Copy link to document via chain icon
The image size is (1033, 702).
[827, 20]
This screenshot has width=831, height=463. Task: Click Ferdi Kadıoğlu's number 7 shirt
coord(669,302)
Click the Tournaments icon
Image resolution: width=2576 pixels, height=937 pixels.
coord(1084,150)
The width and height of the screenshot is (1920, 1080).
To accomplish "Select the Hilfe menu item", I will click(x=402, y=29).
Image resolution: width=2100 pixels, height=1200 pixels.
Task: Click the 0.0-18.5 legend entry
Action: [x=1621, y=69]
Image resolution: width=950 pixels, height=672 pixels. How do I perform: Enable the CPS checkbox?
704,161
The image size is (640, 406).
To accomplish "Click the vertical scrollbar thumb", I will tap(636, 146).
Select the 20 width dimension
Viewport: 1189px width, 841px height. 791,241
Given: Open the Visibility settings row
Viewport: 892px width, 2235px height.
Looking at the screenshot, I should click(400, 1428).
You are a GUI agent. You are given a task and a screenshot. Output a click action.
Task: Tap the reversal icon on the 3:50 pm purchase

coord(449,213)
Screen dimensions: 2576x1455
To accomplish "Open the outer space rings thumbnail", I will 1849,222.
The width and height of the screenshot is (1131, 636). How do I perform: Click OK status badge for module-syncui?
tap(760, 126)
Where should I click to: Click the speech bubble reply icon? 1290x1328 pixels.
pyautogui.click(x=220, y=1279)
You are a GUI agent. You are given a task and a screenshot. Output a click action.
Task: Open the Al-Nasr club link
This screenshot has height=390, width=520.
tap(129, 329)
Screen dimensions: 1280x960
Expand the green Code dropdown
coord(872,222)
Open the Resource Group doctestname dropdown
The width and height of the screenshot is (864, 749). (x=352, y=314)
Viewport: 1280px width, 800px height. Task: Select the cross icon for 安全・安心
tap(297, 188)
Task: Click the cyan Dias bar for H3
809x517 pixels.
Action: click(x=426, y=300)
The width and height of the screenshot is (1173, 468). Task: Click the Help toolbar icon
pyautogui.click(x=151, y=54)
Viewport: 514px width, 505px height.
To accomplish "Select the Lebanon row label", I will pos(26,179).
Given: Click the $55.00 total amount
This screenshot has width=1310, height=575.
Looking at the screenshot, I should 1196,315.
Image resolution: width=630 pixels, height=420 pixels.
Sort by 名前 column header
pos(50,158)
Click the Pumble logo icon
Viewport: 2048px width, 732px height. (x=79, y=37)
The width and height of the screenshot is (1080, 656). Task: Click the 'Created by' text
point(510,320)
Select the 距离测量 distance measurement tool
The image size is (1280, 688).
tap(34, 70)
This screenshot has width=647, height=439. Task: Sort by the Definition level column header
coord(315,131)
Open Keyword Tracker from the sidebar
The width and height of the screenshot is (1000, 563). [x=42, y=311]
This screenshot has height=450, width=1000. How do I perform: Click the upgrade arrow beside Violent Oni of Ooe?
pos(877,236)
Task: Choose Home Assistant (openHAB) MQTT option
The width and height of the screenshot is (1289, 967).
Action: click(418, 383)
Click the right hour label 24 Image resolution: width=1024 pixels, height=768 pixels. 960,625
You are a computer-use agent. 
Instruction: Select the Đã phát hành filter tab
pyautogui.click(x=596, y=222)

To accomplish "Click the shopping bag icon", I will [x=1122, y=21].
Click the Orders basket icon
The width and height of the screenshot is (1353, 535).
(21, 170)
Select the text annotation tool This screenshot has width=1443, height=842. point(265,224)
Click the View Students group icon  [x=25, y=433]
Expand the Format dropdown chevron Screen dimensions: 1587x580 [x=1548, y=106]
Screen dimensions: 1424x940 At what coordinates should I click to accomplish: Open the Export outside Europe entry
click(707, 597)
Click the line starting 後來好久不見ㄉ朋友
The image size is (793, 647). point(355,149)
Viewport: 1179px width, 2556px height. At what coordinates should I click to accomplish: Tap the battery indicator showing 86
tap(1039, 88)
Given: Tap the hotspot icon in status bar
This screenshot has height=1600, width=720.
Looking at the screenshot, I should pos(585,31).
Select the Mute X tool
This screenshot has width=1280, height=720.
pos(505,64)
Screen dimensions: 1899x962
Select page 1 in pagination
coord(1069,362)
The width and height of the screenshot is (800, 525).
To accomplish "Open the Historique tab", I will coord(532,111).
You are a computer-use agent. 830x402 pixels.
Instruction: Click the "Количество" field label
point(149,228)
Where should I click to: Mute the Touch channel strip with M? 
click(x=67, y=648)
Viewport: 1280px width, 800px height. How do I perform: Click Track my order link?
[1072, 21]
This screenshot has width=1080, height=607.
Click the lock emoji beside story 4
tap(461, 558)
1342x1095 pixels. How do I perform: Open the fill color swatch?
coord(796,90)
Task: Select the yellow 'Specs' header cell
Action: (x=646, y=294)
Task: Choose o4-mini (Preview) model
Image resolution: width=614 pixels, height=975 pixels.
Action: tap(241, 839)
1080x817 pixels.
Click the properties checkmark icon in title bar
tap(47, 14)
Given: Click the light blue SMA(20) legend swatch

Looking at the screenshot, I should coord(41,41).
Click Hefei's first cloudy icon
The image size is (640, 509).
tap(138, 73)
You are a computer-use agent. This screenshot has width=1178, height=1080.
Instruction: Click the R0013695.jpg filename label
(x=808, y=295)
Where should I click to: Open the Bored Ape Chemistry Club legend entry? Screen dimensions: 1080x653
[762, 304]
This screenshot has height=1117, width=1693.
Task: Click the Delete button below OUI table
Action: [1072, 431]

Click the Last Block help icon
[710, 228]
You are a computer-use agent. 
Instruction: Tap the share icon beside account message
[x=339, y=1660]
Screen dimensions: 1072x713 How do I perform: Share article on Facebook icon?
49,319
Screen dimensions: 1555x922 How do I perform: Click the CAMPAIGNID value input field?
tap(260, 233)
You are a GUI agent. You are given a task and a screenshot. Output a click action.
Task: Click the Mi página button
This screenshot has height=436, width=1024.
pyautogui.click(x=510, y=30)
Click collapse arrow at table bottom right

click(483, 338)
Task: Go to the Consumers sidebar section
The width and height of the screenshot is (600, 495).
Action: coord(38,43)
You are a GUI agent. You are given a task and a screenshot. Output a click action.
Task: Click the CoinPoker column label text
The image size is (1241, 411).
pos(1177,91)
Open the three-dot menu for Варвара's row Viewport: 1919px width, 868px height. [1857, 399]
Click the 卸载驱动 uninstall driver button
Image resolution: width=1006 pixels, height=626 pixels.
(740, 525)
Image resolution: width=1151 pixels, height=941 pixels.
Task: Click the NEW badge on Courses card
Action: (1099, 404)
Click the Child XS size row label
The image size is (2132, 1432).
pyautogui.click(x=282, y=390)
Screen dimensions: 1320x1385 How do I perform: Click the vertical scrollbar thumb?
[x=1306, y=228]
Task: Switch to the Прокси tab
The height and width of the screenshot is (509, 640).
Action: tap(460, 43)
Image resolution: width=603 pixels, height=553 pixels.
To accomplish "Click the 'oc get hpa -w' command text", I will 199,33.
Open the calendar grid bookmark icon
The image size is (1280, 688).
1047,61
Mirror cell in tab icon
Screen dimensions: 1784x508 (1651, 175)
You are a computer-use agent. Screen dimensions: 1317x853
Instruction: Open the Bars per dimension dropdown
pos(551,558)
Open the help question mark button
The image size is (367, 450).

→ Instructions to follow
Search the records above for the string "Choose" and copy each line that holds it.

→ Answer for this exercise
Task: Choose Home Assistant (openHAB) MQTT option
Task: Choose o4-mini (Preview) model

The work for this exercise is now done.